How it works: You click on the “How to talk” button, speak your query(examples in the guide), and Newskitta asks you if you are happy with what they captured. If you confirm, they will search and take you straight to the page you were looking for. If not, you will be prompted to try again. The experience is very smooth and allows for interaction in case of errors so you can try again.
It was really exciting to see our product come to life and respond to voice input. The Web Speech API has definitely made significant advancements in recent years and it was impressive to see it in action. It was a great experience to work with these technologies and see how they can be used to improve user experience and accessibility
API Implementation: Implementing and using the APIs was relatively easy. We installed the react-speech-kit NPM package and went through the documentation to understand the different parameters we could use, such as starting and stopping listening and controlling Newskitta’s speech. We also utilized the native Web Speech Synthesis API to personalize the voice. This allowed us to choose from different voice shades, accents, pitch, and speaking speeds. In addition to the API logic, we also had to write functions to search through our website for the correct link. Overall, it was a fun and educational experience and basically built a little intelligence to communicate with!
Challenges
Time was a major challenge, as we only had 2 days to build the experience, make it feel fluid, test it, and prepare a presentation. However, since we were familiar with our website and Newskit, it made the process easier. We had to learn about a new API, make it work in React( react-speech-kit wasn’t our first attempt!), write the script to search properly through our JSON, give user feedback and create a nice user experience
Even though the speech recognition was surprisingly good, it did not work well in every browser. When we tested it in Safari, our sentences were hardly captured correctly. However, there are other third-party services that can be used to replace the browser’s native speech API.

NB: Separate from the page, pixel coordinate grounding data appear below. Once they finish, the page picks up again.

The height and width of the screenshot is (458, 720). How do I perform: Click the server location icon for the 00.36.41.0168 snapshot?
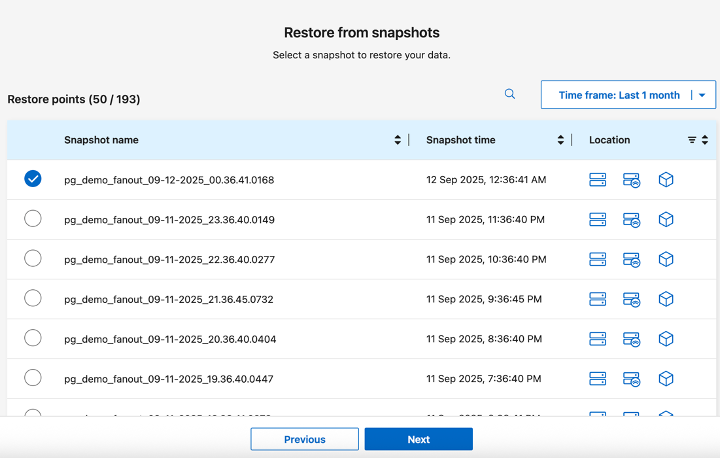click(598, 180)
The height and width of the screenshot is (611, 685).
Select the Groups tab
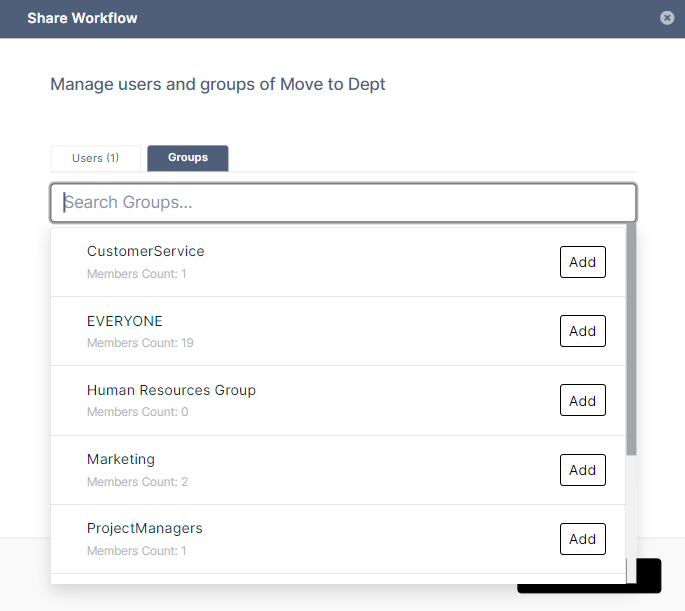click(188, 158)
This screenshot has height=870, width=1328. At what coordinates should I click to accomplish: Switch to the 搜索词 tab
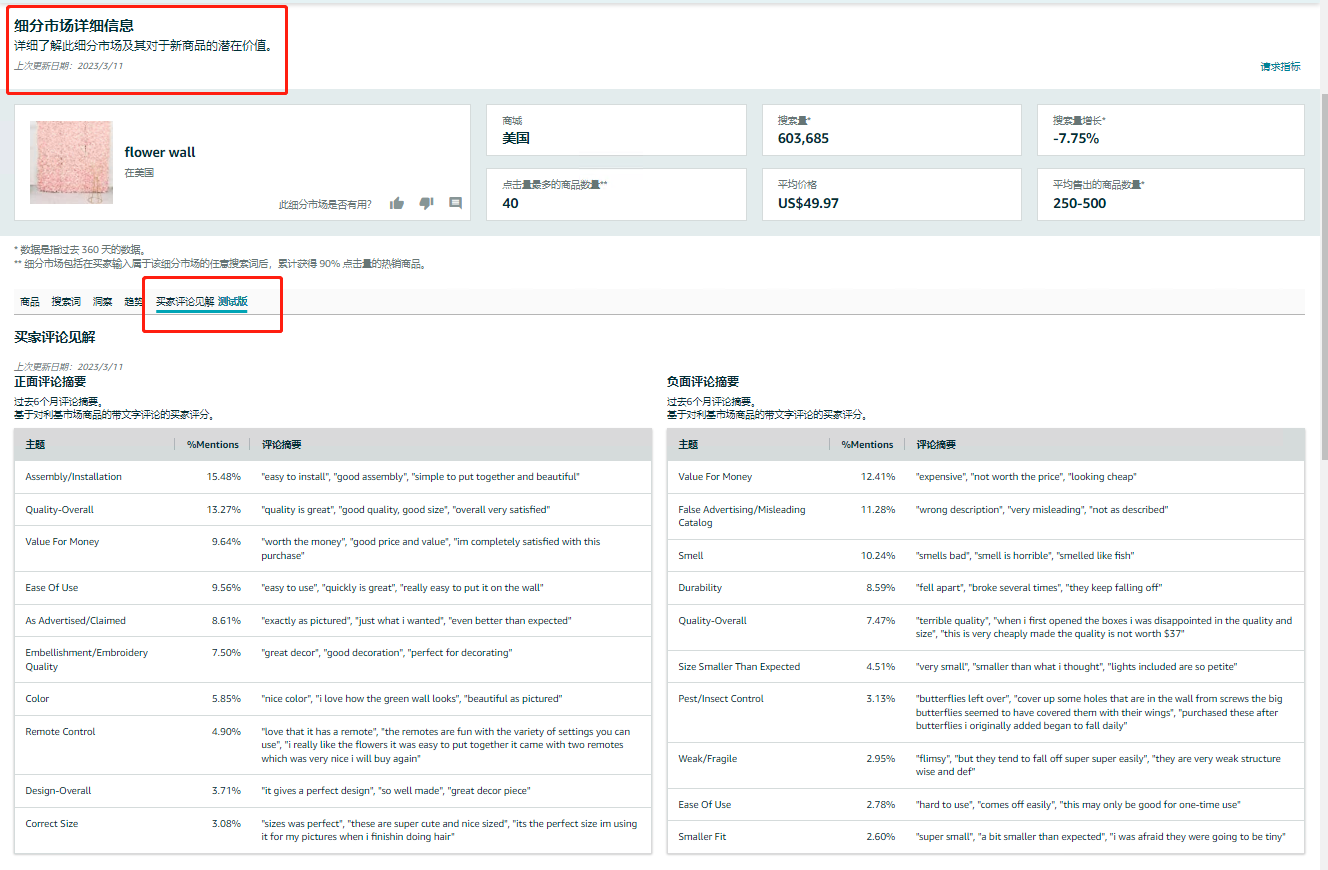[66, 301]

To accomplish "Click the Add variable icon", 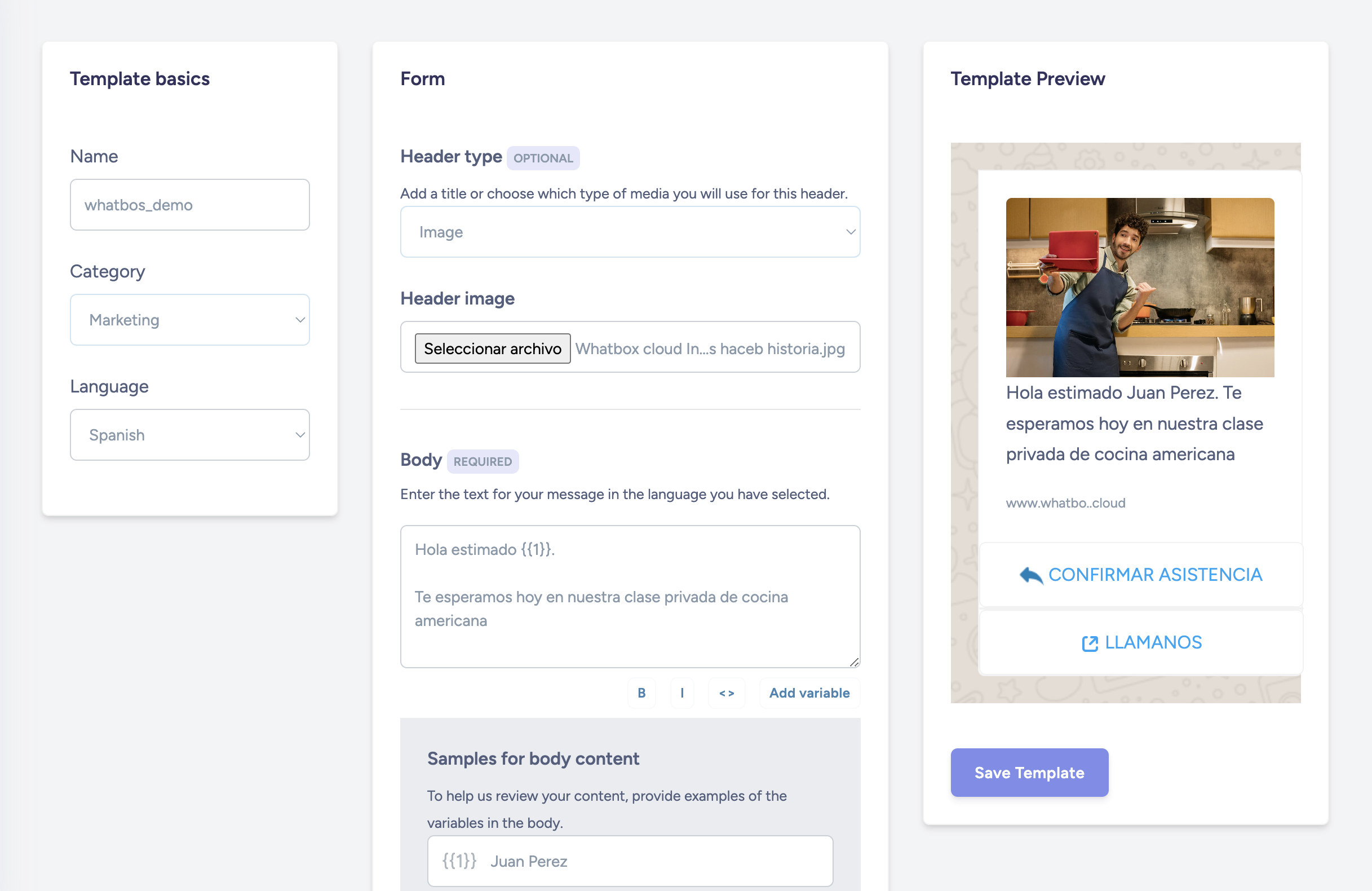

Finally, If I had more time:
- I would have explored voice confirmation, as currently, I need to click yes or no. I attempted to implement it but it was challenging.
- I would have expanded the script to find anything on the website.
- I would have made Newskitta more clever by suggesting search options in case the user asks for something that is not literally there but is similar.
- I would have explored different Speech API services.”
Thanks to the right alignment of many stars, we managed to get the majority of the votes and arrive first in the competition!